WHAT IS REQUIRED →
Scan the records below for the line with "Viewport: 897px width, 697px height." and the line with "You are a computer-use agent. Image resolution: width=805". Repeat those two lines and every line between them exactly, and nothing else.

Data records
::::
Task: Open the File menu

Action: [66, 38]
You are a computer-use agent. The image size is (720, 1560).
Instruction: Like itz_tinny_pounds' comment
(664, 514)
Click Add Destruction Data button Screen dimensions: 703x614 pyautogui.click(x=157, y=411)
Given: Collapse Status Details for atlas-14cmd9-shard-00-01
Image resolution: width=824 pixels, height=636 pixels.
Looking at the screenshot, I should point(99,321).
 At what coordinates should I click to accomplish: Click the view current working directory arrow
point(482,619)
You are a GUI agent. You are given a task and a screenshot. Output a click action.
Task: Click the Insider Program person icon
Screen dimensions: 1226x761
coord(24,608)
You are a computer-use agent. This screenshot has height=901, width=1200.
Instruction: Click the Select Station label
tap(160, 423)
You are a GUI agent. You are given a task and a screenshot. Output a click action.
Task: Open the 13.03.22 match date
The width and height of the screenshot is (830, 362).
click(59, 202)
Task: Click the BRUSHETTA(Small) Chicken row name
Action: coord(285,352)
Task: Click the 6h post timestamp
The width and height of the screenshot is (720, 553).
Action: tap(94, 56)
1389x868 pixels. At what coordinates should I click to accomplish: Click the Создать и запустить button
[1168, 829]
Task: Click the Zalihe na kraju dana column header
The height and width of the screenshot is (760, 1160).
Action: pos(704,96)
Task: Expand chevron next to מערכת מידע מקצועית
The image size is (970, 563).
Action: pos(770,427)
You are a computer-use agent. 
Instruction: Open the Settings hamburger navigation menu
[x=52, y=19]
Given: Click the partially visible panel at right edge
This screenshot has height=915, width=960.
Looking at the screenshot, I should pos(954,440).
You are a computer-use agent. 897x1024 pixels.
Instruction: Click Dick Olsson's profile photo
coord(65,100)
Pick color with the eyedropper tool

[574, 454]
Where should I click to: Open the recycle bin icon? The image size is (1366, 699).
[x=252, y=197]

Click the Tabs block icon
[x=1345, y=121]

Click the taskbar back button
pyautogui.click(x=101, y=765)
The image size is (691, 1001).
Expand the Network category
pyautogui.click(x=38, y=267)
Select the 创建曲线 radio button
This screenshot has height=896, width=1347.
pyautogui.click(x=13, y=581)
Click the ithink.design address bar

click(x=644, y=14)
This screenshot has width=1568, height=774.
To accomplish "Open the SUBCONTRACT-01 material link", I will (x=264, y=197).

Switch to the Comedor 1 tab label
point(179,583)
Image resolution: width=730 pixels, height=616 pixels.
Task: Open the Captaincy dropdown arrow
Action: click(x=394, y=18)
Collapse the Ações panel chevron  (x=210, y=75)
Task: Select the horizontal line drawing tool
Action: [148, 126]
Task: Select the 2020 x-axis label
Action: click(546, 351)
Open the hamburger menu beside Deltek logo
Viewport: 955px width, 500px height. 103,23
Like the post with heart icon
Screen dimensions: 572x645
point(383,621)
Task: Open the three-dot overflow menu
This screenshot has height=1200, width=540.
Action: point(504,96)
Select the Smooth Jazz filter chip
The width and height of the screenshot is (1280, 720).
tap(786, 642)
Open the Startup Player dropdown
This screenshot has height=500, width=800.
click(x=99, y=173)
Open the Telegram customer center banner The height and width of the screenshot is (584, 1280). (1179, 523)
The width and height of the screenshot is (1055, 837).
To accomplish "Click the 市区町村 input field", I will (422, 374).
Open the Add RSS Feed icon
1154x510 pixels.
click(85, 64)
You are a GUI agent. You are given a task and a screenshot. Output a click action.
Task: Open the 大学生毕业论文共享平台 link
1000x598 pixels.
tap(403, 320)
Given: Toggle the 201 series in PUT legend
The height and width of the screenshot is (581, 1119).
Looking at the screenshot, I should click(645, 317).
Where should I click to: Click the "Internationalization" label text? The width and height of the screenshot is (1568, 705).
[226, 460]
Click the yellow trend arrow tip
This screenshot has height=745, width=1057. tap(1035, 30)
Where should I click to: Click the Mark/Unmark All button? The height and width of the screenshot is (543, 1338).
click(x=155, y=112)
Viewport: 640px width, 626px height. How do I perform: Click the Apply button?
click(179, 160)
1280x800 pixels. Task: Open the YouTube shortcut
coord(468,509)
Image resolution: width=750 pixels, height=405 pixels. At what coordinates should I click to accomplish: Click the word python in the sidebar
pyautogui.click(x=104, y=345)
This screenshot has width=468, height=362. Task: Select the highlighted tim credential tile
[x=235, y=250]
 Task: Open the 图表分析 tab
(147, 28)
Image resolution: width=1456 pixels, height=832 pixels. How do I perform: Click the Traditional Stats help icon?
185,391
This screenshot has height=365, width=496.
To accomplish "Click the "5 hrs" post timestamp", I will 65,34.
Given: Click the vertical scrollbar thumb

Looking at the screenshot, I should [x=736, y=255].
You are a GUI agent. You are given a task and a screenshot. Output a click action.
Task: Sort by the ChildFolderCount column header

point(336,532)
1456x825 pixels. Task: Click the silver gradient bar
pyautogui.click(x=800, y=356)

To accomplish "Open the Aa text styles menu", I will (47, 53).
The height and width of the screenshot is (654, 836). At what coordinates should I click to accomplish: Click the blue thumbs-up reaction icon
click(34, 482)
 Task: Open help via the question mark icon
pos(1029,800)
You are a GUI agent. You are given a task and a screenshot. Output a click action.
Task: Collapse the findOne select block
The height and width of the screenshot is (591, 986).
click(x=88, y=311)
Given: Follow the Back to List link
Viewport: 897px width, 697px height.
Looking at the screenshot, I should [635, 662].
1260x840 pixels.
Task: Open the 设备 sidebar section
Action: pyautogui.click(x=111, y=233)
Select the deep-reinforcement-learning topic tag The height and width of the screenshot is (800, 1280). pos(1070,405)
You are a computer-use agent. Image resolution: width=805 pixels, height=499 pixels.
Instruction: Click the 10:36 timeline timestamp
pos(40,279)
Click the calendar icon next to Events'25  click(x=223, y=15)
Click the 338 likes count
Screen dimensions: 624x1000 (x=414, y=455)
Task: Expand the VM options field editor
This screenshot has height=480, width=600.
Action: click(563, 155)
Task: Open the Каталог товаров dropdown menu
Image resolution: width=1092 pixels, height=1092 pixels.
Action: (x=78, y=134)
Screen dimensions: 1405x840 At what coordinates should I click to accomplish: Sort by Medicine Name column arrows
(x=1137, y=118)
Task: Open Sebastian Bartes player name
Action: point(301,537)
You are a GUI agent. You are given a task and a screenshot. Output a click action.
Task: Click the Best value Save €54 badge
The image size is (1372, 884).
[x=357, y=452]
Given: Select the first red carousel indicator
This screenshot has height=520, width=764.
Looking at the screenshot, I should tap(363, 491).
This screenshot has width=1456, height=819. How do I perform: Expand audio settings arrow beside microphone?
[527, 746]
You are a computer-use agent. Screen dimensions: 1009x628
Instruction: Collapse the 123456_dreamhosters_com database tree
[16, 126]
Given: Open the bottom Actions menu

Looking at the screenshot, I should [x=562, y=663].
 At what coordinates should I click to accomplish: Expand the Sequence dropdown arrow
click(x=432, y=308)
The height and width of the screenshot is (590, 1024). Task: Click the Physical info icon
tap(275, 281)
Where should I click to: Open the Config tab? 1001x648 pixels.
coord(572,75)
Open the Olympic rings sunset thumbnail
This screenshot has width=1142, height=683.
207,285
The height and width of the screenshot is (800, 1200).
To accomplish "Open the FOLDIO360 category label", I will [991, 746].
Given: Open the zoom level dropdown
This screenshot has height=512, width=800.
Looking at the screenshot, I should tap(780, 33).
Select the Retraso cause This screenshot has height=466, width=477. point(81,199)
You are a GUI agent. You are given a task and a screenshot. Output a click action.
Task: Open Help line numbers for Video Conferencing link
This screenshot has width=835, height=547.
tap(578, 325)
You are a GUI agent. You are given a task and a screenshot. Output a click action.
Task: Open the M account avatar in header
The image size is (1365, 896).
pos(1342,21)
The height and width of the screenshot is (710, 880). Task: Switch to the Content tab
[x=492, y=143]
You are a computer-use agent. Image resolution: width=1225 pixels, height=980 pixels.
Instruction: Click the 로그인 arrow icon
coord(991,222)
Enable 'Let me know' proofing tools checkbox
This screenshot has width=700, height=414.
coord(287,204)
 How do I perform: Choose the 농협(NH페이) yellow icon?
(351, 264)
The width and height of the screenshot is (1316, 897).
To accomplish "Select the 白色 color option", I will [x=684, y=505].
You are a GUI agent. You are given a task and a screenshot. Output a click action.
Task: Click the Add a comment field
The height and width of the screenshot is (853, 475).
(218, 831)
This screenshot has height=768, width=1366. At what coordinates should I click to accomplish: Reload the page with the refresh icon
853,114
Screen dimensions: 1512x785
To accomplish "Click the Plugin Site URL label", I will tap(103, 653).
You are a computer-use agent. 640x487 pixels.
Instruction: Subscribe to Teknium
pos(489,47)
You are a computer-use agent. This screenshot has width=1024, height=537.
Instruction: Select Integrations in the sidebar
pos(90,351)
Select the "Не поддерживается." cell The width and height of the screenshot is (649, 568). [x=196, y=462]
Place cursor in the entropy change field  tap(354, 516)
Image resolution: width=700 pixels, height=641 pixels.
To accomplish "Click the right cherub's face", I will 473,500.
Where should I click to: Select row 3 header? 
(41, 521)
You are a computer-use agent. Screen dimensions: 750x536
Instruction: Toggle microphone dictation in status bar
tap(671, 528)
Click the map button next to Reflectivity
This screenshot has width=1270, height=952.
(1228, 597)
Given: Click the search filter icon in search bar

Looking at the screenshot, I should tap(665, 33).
::::
EXPECTED OUTPUT →
Viewport: 897px width, 697px height.
Looking at the screenshot, I should [635, 662].
1260x840 pixels.
Task: Open the 设备 sidebar section
Action: pyautogui.click(x=111, y=233)
Select the deep-reinforcement-learning topic tag The height and width of the screenshot is (800, 1280). pos(1070,405)
You are a computer-use agent. Image resolution: width=805 pixels, height=499 pixels.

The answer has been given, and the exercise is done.